Em certa ocasião visitei a Igreja de Santo Agostinho, em Roma, onde está sepultada Santa Mónica, sua mãe. Nesta Igreja há um quadro, atribuído a Caravaggio, que tem uma história engraçada. Os frades agostinhos encomendaram a um pintor uma imagem de Maria “mais Rainha do que mãe e irmã”. O artista, disciplinado, fez a encomenda pedida e quando foi cobrar o seu trabalho viu que os frades não lhe queriam pagar, nem queriam o quadro, porque achavam irreverente a maneira como havia representado a Mãe de Deus. O quadro representava Maria à porta da sua casa com o menino nos braços e vestida com roupas próprias de uma mulher dedicada aos trabalhos domésticos. Ajoelhados diante dela estão dois mendigos, com os pés descalços, pedindo esmola a Maria. Caravaggio depressa se deu conta de que a humanidade de Maria está coroada mais com o “avental” do que com o diadema. A centralidade da cena corresponde a um Deus que, através de Maria, serve a humanidade, simbolizada nos dois mendigos ajoelhados diante dela com os pés inchados, sujos e cheios de chagas.
As mães curvam-se na direcção dos filhos. Primo Mazzolari comenta: Aquele curvar do seu corpo é a prova do seu amor, o inconfundível sinal da maternidade que se abaixa e condescende. Abaixar-se é também o gesto de Jesus para com os seus irmãos no lava-pés.
O pintor, com a sua visão particular, tentou convencer os frades agostinhos de que Maria exercia a sua realeza a partir da proximidade e intimidade da mulher que se sabe irmã e companheira de canseiras domésticas. Maria, mulher histórica da nossa raça e não deusa. A mulher crente, peregrina da fé, a que serviu Isabel, a pobre de Belém, a que sofreu pelo Filho, a que acompanhou os apóstolos na espera do Espírito Santo.

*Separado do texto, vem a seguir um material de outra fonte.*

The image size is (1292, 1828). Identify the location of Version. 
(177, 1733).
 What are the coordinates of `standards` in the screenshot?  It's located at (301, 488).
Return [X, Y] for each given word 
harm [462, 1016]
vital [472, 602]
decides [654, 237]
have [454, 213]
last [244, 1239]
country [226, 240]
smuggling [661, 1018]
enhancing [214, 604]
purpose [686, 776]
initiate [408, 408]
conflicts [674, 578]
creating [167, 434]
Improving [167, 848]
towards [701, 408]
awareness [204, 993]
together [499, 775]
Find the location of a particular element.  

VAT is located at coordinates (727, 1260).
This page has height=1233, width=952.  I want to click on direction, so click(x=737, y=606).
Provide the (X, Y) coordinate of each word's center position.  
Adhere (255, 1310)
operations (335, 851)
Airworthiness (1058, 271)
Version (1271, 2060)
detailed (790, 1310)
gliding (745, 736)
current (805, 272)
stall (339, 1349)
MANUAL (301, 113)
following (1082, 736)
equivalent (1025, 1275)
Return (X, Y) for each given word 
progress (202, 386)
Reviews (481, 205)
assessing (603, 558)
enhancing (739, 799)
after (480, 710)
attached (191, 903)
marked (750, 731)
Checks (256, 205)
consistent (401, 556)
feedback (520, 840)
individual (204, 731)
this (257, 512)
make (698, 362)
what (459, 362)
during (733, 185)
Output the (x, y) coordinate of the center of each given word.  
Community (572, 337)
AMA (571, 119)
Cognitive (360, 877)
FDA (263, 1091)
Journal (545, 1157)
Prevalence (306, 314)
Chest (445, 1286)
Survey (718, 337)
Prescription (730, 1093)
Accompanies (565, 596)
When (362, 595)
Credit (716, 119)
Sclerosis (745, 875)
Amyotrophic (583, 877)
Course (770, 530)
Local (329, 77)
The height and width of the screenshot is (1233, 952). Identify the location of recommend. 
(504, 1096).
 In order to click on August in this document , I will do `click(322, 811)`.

Lutero, longe da imagem desvirtuada e da visão maravilhosa que os evangelhos apócrifos descrevem sobre Maria – uma supermulher – num dos comentários mais bonitos que jamais se escreveram sobre o Magnificat, retratou deste modo a humanidade de Maria: Nenhuma acção, nenhuma honra, nenhuma fama se atribui a si mesma […]. Não reclama nenhuma honra, vai e dedica-se às tarefas caseiras como antes, continua a ordenhar as vacas, cozinhando, lavando a louça, varrendo. Comporta-se tal como uma criada ou uma ama de casa dedicada a afazeres insignificantes e banais […] Maria, como irmã, é modelo da humanidade que, na liberdade, diz um “sim” confiado e alegra a obra de Deus, colaborando activamente no seu crescimento.